→ **Extract**
══════════
Friday / December 17

Friday / December 17

Uyghur law

The US Senate unanimously passed a bill on Thursday stopping all imports not proven to be the product of the Chinese government's forced labor of Uighurs and other ethnic minorities.

The Uyghur Forced Labor Prevention Act, which was previously passed by the House of Representatives on Tuesday, will ban all imports from China's Xinjiang region unless the US government determines with "clear and convincing evidence" that a certain good was not product of forced labor.

The White House confirmed that President Biden will sign the bill.

The bill could impose the first financial costs the Chinese government has ever faced in dealing with gross human rights violations against Muslim-majority Uighurs and other ethnic groups in Xinjiang, and could set a precedent for other countries to do the same.

Big companies like Nike and Coca-Cola lobbied against the bill, arguing far-reaching consequences for US supply chains that are deeply integrated into Chinese industry.


New sanctions on China

The Biden administration said on Thursday it has imposed trade restrictions on more than 30 Chinese research institutes and organizations for human rights abuses and developing technology such as brain-control weapons that undermine US national security.

The US Department of Commerce accused the Chinese Academy of Military Medical Sciences and 11 research institutes of developing biotechnology “to support Chinese military end uses and end users, to include purported brain-control weaponry.”
══════════
→ **Raw data**

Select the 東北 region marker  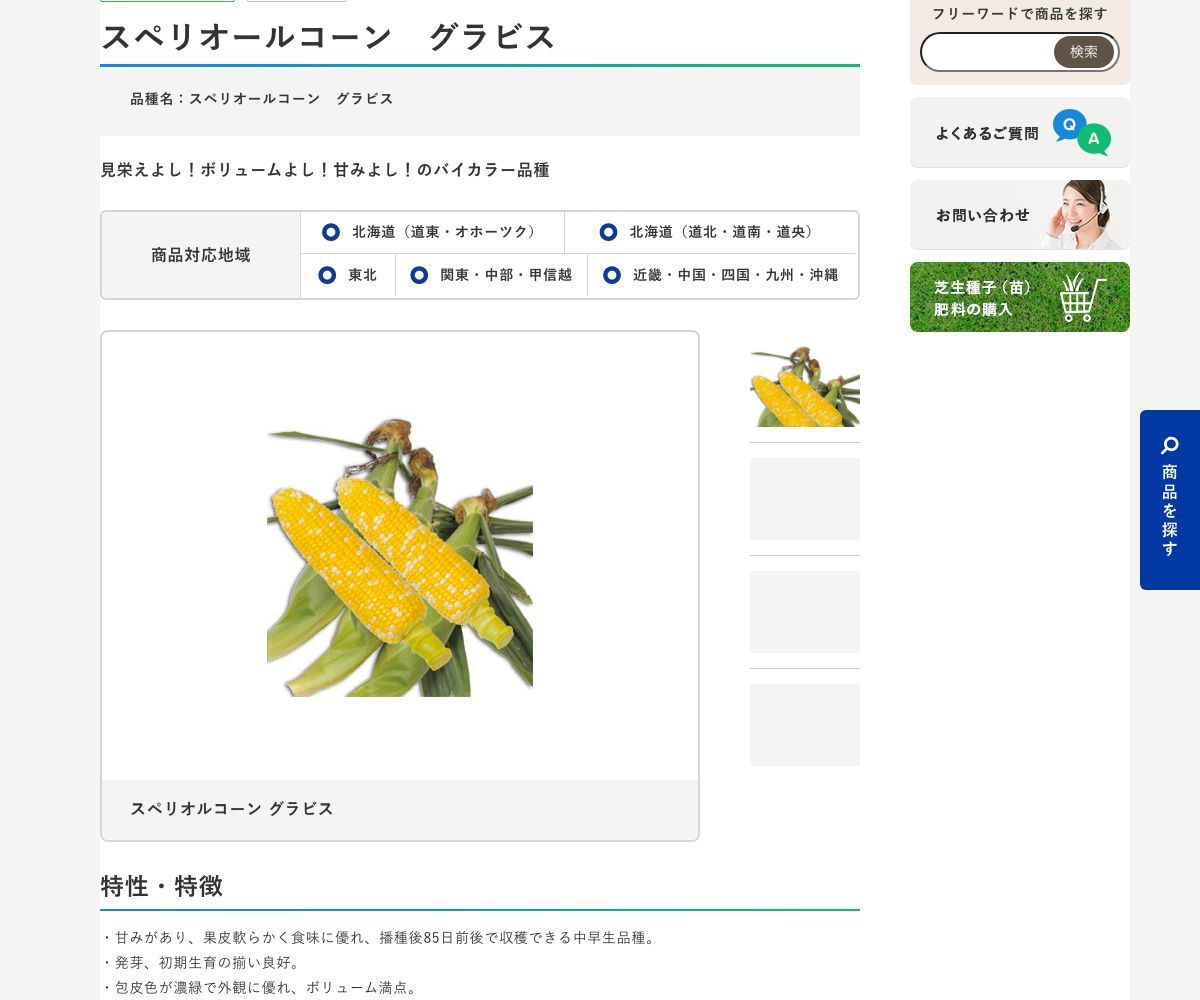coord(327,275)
══════════
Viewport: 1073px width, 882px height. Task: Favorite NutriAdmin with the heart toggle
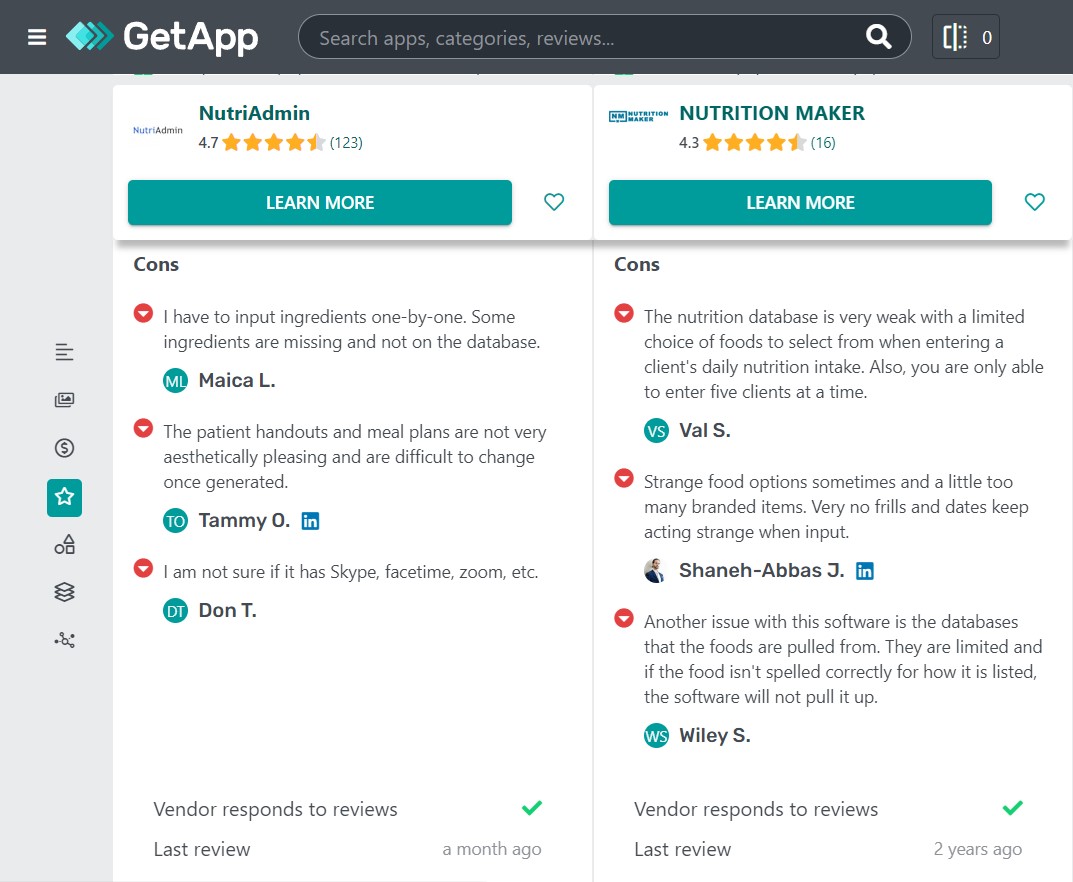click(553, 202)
══════════
→ **Actions to take**
A – According to the news brief, which big companies lobbied against the bill?
B – Rewrite the passage of the news brief that begins at the words "The US Senate" and stops after "of forced labor.", swapping "Tuesday" for "Wednesday".
Use only the news brief when answering.

→ **Solutions to the problems**
A – Nike and Coca-Cola

B –
The US Senate unanimously passed a bill on Thursday stopping all imports not proven to be the product of the Chinese government's forced labor of Uighurs and other ethnic minorities.

The Uyghur Forced Labor Prevention Act, which was previously passed by the House of Representatives on Wednesday, will ban all imports from China's Xinjiang region unless the US government determines with "clear and convincing evidence" that a certain good was not product of forced labor.